Leonardo cuelga con la promesa de indagar más sobre el hombre y también sobre el estado de salud de Santiago.
En cuanto Luis y mis hijos llegan a la casa, les cuento lo sucedido. En cada uno reconozco un sentimiento diferente, pero todos coincidimos en que Abigaíl jamás sería una persona agresiva. Eso no puede ser más que una vil mentira para manchar su nombre. La pregunta es ¿por qué?
Al que noto más ausente es a Luis. Podría asegurar que incluso indiferente.
Decido esperar a la privacidad de nuestra habitación para confrontarlo.
Cierro la puerta cuando la noche llega.
Luis se empieza a cambiar la ropa.
Me detengo frente a él y ahí aprovecho para hablarle directo. No planeo darle vueltas a la gran interrogante que me lastima.
—Tengo que saber, Luis, necesito que me digas, ¿por qué ya enterraste a nuestra hija? —Apenas empiezo, la voz se me quiebra, pero prosigo de esa manera—: ¿Por qué en tu corazón ya hasta le guardas luto? —Extiendo el brazo para tocarle el pecho. Veo que mi esposo se ha quedado quieto y sus ojos apagados me observan fijos—. ¿Tan desesperanzado estás?
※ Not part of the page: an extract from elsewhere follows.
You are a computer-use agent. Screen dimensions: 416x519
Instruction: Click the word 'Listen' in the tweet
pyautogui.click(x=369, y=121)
Tu comportamiento me rompe. —Me echo a llorar, pero esta vez es un llanto de rabia, incluso encajo el dedo en el pecho de Luis—. Tú tienes que ser el fuerte, el que me levante y me diga que aleje los malos pensamientos, que me obligue a que siga creyendo que Abigaíl volverá a la casa y seguiremos siendo la misma familia de siempre. —Comienzo a gritarle. No me importa que los demás oigan—. ¡¿Por qué no haces lo que te toca? ¿Por qué parece que me abandonaste en la búsqueda de nuestra hija?! —Toda la potencia de mi voz se pierde en ese punto—: No voy a poder sola, no sin ti.
Luis me sostiene para que no me deje caer al suelo.
Lo necesito y mucho más de lo que él supone.
—No sé cómo explicarte —me dice—, ni cómo hacer para que me creas. —Estamos tan cerca que contemplo el brillo de sus ojos—. Estela se fue.
Que lo diga una vez más es desgarrador.
Los labios me tiemblan, pero los abro:
—Si es así, sí de verdad ella murió, por lo menos busquemos su cuerpo. ¿Ni eso quieres?, ¿tener su tumba para ir a visitarla al menos así?
Mi esposo intenta evadirme, pero lo obligo a que me mire.
—Perdóname, Rita. Trato, te lo juro. Voy a esforzarme más.
Es ahí, en ese privado momento, donde me doy cuenta de cuánto le duele la desaparición de Abigaíl. Las lágrimas salen una tras otras, son gruesas y veloces. Su dolor es tan profundo que tal vez, es más grande que el mío, solo que él no sabe expresarlo de una manera libre.
Acaricio despacio su mejilla. Verlo vulnerable me afecta demasiado.
—No me había dado cuenta de cuánto te pareces a Abigaíl cuando lloras —le digo porque es la verdad.
Son tan parecidos hasta en eso.
Sus brazos me rodean y yo lo estrecho fuerte.
Solo allí comprendo que debí también estar para él y no solo esperar que él estuviera para mí.
Suelto un respiro de alivio.
Es el sonido de un timbrado el que nos hace separarnos.
De inmediato, cada uno busca su teléfono, pero ninguno tiene llamada entrante. Voy rápido hacia mi mesita de noche y lo veo. El teléfono que el detective me dio es el que suena. Suena con la esperanza de otra madre que sufre la misma situación que yo.